I think you grossly underestimate the amount of work required. In any given day, you need to:
- Decide which science investigations are most worthwhile
- Decide which science investigations are most practical
- Decide which science investigations you're actually going to do (given the above)
- Figure out how you're going to do them
- Figure out exactly what instructions need to be sent to the spacecraft
- Make absolutely sure you're sending the right instructions
- Figure out when the instructions can be sent to the spacecraft
- Schedule time to send the instructions
- Send the instructions to the spacecraft
- Make sure the instructions were received by the spacecraft correctly
- Figure out how the spacecraft should store the data collected
- Figure out when the data is going to be signalled back to Earth
- Schedule time to receive the data
- Receive the data
- Make sure the data was received correctly
- Process the data to put it into a human-analyzable form
- Distribute the data to all interested parties
And that's just to support science operations. At the same time, you've got people whose job it is to make sure that the spacecraft isn't too hot or too cold, that it's getting enough power, that it's not in a position that's hurting its ability to get power, that all the myriad subsystems are working properly, that the spacecraft memory and computer systems aren't being overloaded, and so on and so forth.

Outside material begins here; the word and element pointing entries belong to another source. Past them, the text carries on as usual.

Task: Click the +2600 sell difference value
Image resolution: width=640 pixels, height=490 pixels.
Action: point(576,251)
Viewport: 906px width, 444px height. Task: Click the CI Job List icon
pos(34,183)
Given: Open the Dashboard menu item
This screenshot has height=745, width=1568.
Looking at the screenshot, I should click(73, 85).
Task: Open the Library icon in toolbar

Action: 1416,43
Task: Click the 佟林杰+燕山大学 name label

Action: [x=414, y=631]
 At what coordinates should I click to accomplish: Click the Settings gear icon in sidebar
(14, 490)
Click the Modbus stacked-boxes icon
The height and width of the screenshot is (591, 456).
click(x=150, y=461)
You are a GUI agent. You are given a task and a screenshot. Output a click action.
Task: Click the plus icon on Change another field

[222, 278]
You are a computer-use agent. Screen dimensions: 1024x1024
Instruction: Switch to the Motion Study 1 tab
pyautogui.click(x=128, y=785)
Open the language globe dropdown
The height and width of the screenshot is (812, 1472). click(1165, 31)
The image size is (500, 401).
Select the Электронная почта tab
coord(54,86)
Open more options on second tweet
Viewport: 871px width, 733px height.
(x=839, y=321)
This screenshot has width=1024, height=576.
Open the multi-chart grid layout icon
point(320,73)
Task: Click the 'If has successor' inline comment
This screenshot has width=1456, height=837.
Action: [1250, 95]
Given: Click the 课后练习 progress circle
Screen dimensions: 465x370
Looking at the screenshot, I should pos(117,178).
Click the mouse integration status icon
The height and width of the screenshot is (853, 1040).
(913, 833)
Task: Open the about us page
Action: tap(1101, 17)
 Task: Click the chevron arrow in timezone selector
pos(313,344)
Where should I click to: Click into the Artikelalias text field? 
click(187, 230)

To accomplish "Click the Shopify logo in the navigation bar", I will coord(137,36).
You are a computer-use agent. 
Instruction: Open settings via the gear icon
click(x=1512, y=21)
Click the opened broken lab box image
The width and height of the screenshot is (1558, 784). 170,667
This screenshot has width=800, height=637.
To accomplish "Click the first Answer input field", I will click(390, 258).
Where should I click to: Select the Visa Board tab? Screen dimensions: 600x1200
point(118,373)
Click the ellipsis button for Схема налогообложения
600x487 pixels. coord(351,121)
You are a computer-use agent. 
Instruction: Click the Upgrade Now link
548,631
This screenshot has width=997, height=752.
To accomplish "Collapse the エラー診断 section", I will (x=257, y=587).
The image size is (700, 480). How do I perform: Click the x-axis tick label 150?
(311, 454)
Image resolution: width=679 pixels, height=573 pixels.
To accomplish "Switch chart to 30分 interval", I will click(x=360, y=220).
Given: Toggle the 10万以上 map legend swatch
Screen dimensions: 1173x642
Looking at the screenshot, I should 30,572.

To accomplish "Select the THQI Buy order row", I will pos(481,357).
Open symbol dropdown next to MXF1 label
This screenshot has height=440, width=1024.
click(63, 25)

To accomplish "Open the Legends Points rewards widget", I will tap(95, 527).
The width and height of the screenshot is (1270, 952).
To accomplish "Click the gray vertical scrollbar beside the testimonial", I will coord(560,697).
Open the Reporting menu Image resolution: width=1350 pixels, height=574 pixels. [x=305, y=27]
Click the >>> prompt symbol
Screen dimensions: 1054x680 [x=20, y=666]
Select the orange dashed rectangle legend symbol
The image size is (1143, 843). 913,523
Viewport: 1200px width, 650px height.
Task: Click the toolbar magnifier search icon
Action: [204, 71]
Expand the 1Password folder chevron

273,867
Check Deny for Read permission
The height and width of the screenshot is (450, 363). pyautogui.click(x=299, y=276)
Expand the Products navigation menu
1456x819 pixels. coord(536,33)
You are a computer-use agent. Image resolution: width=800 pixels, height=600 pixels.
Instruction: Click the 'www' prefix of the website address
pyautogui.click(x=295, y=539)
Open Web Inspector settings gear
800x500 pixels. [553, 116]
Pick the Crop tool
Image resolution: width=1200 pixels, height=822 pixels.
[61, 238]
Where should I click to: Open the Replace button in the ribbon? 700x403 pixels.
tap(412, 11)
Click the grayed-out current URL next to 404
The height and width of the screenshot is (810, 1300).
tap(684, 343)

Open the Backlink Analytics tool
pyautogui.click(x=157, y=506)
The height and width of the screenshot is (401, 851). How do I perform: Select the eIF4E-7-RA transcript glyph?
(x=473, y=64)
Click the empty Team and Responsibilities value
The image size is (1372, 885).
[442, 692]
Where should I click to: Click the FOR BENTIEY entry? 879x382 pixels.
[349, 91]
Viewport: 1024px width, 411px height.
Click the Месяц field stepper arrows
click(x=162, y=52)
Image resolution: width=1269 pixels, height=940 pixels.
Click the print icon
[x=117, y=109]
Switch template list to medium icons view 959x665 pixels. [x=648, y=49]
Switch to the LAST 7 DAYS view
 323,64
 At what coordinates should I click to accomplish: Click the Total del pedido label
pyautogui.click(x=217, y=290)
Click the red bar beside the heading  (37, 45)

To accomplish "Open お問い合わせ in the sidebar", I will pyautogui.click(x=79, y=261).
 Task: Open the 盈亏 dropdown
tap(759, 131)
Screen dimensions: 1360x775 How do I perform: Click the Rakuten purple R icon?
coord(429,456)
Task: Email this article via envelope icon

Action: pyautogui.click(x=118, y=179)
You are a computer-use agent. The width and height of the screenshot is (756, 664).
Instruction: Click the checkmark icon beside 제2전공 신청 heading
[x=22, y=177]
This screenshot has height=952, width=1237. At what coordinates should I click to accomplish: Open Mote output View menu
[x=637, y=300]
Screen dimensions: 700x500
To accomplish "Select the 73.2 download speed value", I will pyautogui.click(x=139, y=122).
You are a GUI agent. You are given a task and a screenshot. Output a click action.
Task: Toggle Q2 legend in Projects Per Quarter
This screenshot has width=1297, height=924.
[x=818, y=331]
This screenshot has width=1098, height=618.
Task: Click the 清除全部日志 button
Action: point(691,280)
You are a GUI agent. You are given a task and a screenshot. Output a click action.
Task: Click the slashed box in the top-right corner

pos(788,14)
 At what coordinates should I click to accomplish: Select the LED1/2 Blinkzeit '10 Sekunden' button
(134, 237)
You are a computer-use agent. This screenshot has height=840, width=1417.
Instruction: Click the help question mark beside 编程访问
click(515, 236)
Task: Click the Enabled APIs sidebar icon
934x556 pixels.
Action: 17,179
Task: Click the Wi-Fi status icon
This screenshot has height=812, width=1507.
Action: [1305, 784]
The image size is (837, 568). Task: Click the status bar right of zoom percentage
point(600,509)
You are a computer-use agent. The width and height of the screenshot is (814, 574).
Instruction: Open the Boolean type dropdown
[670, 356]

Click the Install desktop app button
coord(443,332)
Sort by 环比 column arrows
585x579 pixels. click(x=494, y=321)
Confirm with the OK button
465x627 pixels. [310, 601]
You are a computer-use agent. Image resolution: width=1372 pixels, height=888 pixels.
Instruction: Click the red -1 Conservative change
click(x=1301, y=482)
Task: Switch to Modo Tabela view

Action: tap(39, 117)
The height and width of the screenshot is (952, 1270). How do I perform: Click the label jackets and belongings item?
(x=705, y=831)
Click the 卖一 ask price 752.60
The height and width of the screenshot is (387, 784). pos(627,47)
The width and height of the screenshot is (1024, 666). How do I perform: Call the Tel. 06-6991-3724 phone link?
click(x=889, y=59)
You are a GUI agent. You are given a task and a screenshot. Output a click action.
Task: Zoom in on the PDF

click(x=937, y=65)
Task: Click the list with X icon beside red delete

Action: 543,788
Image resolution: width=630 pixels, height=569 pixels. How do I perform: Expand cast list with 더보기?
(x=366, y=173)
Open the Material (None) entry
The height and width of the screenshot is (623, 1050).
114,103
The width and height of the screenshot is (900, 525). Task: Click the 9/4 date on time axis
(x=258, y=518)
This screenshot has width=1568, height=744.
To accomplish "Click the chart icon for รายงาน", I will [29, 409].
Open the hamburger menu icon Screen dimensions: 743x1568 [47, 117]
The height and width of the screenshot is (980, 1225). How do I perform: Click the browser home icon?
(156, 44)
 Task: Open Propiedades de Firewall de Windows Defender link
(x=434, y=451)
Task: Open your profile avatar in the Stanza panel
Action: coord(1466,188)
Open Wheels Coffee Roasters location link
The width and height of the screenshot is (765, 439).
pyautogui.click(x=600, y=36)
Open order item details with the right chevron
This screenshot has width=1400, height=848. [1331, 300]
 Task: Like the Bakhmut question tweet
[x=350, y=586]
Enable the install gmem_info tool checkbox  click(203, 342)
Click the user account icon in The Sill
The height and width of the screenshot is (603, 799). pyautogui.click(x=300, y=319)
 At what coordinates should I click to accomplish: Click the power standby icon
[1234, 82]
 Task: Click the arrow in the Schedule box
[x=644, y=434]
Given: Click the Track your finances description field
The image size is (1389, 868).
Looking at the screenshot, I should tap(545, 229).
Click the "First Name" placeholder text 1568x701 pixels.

On top of that, you've got all the overhead: all of these people have secretaries and managers, they have offices and bathrooms, they have computers and electronic equipment that need to be maintained and upgraded, there are infrastructure systems like the Deep Space Network whose money these days comes almost entirely from the specific missions that use them.
They might possibly be able to run the rovers on less money, but the last time they tried to cut back in a big way, they lost a $150 million spacecraft because no one noticed either that data given in pounds was being interpreted as newtons or that - as a result - the spacecraft's trajectory was 100 kilometers closer to Mars than it should have been.